SMS API (vonage.sms.send()) is the legacy API for SMS-only messaging, simpler but limited to SMS/MMS. Messages API (vonage.messages.send()) supports multi-channel messaging (SMS, MMS, WhatsApp, Viber, Facebook Messenger, RCS) with automatic failover between channels. Messages API returns a workflow_id to track message sequences. Use Messages API for modern applications requiring channel flexibility and better deliverability through fallback chains.

How do I handle Vonage API rate limits?

Vonage returns status code 1 (Throttled) when you exceed rate limits. Implement rate limiting on your API endpoint using express-rate-limit (100 requests per 15 minutes recommended). For Vonage rate limit errors, implement exponential backoff retry using libraries like async-retry. Contact Vonage support to request higher rate limits for production use. Trial accounts have stricter limits than paid accounts.

Can I use Vonage Server SDK v3 with TypeScript?

Yes, v3.x is written in TypeScript and provides full type definitions out of the box. Import types from @vonage/server-sdk: import { Vonage, Auth } from '@vonage/server-sdk'. All methods support TypeScript auto-completion. Use async/await syntax (callbacks removed in v3). Parameter objects provide better type safety than positional arguments used in older versions.

How do I deploy a Vonage Express app to production?

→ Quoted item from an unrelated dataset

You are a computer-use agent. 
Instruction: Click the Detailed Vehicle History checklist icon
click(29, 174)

Use a PaaS like Heroku, Render, or Vercel (configure environment variables via dashboard), or IaaS like AWS EC2 (use PM2 process manager, Nginx reverse proxy). Store VONAGE_API_KEY, VONAGE_API_SECRET, and VONAGE_FROM_NUMBER as environment variables (never hardcode). Enable HTTPS via reverse proxy or platform SSL termination. Set up webhook URLs with public HTTPS endpoints for delivery receipts and inbound messages. Use CI/CD pipelines (GitHub Actions, GitLab CI) to automate testing and deployment.

What Node.js version does Vonage Server SDK v3 require?

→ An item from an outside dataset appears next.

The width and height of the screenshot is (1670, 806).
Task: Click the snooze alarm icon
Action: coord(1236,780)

Node.js v14 or higher is required for modern JavaScript features (async/await, optional chaining, nullish coalescing). As of 2025, Node.js v18+ LTS is recommended for production deployments. The SDK uses ES modules (import/export), so add "type": "module" to package.json or use .mjs file extensions. Check compatibility at https://github.com/Vonage/vonage-node-sdk.

How do I test Vonage SMS locally during development?

1. Get trial account with free credits from vonage.com
2. Whitelist test numbers in Vonage dashboard (Sandbox & Test Numbers)
3. Use ngrok for webhook testing: ngrok http 3000 creates public URL for localhost:3000
4. Test with curl or Postman: curl -X POST http://localhost:3000/api/send-sms -H "Content-Type: application/json" -d '{"to":"+15551234567","text":"Test"}'
5. Check Vonage logs in dashboard under Logs > Messages API to verify submissions and track delivery

---

This guide provides a solid foundation for sending SMS messages using Node.js, Express, and Vonage. You can build upon this by adding more features like delivery receipt webhooks, handling incoming messages, integrating with databases, or implementing more sophisticated error handling and monitoring.